Comparison of the distribution of intramyocardial pressure across the canine left ventricular wall in the beating heart during diastole and in the arrested heart. Evidence of epicardial muscle tone during diastole
- PMID: 6156774
- DOI: 10.1161/01.res.47.2.258
Comparison of the distribution of intramyocardial pressure across the canine left ventricular wall in the beating heart during diastole and in the arrested heart. Evidence of epicardial muscle tone during diastole
Abstract
Computations of compliance of the left ventricle (LV) during diastole assume passive tissue characteristics. To evaluate this assumption, we measured diastolic LV intramyocardial pressure simultaneously in the subepicardium and subendocardium in 18 open-chest dogs, using 1-mm in diameter micromanometers. Subepicardial pressure, 26 +/- 1 mm Hg (mean +/- SEM) exceeded subendocardial pressure, 14 +/- 1 mm Hg (P less than 0.001), and it exceeded left ventricular end-diastolic pressure (LVEDP) (9 +/- 1 mm Hg) (P less than 0.001). After an infusion of dextran-40 (10 dogs), subepicardial diastolic pressure increased to 42 +/- 4 mm Hg which was higher than diastolic subendocardial pressure, 26 +/- 2 mm Hg (P less than 0.001) and LVEDP, 24 +/- 2 mm Hg (P less than 0.001).
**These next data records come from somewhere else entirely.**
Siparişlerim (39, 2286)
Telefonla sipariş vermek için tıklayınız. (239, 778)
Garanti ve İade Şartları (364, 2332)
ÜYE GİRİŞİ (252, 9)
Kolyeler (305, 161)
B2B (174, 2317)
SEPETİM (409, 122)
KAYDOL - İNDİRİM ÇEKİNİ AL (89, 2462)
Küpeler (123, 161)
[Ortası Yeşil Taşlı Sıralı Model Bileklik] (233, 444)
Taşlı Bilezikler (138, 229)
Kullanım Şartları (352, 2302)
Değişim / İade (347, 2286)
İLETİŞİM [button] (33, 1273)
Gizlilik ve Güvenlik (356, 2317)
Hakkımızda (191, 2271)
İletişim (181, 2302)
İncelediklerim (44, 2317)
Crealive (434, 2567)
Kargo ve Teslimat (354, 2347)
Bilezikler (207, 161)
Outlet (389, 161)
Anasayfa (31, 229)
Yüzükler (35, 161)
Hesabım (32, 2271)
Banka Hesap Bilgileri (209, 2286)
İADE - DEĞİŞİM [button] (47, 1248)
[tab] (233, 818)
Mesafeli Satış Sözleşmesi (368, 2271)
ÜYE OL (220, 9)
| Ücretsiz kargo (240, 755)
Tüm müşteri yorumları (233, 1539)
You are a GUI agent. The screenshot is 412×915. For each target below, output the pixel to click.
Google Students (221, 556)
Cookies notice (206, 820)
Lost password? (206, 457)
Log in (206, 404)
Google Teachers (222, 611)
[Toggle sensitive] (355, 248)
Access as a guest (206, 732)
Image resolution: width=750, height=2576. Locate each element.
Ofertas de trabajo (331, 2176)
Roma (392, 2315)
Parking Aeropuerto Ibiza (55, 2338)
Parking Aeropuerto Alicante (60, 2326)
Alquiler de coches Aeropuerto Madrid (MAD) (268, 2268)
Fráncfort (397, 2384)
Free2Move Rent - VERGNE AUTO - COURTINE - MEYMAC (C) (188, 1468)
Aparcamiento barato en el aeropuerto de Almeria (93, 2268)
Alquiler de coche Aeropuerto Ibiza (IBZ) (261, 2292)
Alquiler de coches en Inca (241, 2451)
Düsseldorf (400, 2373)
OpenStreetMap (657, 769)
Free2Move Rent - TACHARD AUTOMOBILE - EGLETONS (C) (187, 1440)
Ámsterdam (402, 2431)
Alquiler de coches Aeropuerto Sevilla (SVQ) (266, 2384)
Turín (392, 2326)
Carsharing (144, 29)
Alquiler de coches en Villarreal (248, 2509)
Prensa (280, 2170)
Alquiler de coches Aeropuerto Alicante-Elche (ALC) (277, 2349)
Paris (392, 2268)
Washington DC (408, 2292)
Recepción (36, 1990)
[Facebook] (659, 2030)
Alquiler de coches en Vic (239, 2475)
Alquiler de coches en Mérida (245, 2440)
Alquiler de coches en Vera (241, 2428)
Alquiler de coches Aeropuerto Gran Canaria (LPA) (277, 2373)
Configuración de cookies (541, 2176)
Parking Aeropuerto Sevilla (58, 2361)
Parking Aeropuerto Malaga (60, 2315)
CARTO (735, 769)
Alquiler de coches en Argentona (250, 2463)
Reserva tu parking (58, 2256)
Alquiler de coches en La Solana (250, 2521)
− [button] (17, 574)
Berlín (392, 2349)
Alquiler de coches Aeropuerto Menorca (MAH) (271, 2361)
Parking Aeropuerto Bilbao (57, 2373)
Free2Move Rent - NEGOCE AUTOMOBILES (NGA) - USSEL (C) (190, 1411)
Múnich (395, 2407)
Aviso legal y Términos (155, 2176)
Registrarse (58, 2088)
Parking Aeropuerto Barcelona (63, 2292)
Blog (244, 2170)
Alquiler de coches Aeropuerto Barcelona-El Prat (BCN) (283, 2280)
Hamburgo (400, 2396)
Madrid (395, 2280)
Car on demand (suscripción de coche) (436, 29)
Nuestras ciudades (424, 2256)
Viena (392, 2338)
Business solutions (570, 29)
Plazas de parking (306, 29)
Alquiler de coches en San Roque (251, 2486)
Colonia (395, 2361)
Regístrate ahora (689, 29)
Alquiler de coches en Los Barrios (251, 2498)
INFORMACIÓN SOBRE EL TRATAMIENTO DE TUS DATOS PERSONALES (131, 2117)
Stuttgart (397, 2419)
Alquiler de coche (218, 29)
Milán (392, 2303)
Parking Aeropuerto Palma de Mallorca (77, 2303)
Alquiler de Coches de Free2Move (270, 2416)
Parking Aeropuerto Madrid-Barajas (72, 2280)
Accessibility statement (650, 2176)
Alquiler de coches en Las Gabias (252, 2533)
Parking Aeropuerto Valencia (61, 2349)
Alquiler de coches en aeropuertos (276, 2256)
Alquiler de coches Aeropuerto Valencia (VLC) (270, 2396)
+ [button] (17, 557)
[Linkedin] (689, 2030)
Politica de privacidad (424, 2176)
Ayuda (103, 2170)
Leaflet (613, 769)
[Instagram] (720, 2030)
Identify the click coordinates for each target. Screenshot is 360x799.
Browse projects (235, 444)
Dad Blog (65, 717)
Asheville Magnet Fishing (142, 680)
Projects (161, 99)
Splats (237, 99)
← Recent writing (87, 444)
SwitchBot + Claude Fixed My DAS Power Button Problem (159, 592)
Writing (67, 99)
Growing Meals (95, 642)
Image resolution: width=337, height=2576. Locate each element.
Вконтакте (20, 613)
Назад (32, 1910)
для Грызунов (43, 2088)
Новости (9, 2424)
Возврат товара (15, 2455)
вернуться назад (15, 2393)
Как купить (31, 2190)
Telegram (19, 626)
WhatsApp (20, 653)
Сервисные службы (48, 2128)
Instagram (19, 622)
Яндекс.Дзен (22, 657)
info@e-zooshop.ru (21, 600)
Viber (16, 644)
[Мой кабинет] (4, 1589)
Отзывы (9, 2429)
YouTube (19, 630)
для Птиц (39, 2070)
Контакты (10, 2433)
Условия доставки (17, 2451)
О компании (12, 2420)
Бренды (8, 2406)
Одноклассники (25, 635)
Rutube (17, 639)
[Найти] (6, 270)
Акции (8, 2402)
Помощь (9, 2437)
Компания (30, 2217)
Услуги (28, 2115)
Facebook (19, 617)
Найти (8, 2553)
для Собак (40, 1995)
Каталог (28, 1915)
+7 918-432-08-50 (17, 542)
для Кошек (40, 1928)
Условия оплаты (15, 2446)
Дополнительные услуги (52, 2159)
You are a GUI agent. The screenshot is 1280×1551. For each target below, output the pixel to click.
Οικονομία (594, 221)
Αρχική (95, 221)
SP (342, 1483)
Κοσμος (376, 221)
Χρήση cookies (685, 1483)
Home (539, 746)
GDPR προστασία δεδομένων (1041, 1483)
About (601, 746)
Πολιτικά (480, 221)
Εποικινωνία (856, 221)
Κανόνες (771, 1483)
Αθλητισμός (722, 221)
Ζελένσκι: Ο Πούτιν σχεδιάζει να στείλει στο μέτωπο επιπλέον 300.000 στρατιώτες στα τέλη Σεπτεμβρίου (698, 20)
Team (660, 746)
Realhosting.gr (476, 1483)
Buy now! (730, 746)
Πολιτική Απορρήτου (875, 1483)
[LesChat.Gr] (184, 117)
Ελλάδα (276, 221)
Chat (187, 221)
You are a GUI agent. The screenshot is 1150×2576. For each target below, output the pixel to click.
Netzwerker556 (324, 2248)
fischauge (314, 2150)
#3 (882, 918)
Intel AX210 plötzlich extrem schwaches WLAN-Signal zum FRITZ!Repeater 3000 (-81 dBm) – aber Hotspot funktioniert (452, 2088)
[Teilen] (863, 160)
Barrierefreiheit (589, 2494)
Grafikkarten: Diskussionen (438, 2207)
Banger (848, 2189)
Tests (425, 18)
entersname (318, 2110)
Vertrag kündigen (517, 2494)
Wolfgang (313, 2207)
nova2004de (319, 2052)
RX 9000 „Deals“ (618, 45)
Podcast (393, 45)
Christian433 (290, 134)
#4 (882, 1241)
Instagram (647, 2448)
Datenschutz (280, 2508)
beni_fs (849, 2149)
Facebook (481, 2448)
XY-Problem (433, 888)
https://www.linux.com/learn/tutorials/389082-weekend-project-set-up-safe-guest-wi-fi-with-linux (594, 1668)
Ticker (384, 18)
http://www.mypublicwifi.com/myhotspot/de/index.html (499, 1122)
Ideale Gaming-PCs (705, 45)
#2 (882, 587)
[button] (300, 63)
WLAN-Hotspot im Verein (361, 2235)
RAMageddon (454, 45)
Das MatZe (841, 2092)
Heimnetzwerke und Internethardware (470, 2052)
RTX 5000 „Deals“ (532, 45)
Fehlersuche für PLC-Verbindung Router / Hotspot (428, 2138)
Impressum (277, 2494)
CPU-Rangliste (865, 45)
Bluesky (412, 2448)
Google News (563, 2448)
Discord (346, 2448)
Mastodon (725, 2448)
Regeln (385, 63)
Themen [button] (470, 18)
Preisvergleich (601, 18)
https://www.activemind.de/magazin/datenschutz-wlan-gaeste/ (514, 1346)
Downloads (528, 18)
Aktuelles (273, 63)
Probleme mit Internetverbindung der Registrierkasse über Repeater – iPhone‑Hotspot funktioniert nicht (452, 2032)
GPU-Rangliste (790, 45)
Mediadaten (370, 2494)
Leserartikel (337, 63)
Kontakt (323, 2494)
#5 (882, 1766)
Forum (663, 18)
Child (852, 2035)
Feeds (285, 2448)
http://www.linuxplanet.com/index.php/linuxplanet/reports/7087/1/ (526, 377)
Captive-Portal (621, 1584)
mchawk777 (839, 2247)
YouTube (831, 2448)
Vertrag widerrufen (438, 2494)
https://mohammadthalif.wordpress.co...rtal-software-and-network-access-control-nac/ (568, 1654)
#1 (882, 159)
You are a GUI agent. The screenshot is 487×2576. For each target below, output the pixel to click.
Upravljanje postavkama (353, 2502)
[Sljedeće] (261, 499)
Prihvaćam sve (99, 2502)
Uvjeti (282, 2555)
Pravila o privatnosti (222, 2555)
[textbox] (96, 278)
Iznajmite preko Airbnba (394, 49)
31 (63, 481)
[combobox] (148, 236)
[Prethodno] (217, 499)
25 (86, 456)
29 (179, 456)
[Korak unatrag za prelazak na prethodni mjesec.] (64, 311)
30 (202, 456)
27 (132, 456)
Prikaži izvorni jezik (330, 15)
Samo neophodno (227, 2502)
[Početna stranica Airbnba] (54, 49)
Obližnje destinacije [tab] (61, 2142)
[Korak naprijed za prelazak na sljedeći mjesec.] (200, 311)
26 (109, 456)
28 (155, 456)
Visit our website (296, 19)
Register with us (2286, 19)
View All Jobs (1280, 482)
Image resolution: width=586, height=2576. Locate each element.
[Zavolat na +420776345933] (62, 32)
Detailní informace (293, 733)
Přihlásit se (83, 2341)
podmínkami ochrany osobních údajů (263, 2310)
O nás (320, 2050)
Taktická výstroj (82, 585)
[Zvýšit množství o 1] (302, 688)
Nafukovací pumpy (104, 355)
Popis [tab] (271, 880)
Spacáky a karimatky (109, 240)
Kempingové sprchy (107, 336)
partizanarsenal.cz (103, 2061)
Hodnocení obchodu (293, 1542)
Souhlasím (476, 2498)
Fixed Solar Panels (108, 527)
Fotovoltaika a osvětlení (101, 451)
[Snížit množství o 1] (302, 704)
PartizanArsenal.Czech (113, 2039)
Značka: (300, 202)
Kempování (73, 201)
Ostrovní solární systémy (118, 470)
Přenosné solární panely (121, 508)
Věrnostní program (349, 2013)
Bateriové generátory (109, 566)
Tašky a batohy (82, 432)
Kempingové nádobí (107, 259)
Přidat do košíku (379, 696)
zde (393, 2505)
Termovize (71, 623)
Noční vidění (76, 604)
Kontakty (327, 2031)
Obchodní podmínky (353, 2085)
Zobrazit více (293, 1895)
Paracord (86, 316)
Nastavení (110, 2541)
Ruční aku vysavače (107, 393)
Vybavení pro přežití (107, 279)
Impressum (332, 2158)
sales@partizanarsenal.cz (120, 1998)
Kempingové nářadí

Following cardiac arrest (12 dogs) with the intramyocardial probes unchanged in position, LV intracavitary pressure, 9 +/- 1 mm Hg, and subendocardial pressure, 13 +/- 3 mm Hg, did not differ significantly from the pressures in the beating heart. Subepicardial pressure, 9 +/- 1 mm Hg, was lower than in the beating heart (P less than 0.001). Following distention of the arrested LV (12 dogs), subepicardial pressure, 31 +/- 7 mm Hg, was lower than both subendocardial pressure, 58 +/- 12 mm Hg (P less than 0.001) and LV intracavitary pressure, 54 +/- 11 mm Hg (P less than 0.001). These observations indicate that tone is maintained by the subepicardium during diastole. Furthermore, the LV wall does not appear to behave as a passive shell during ventricular filling.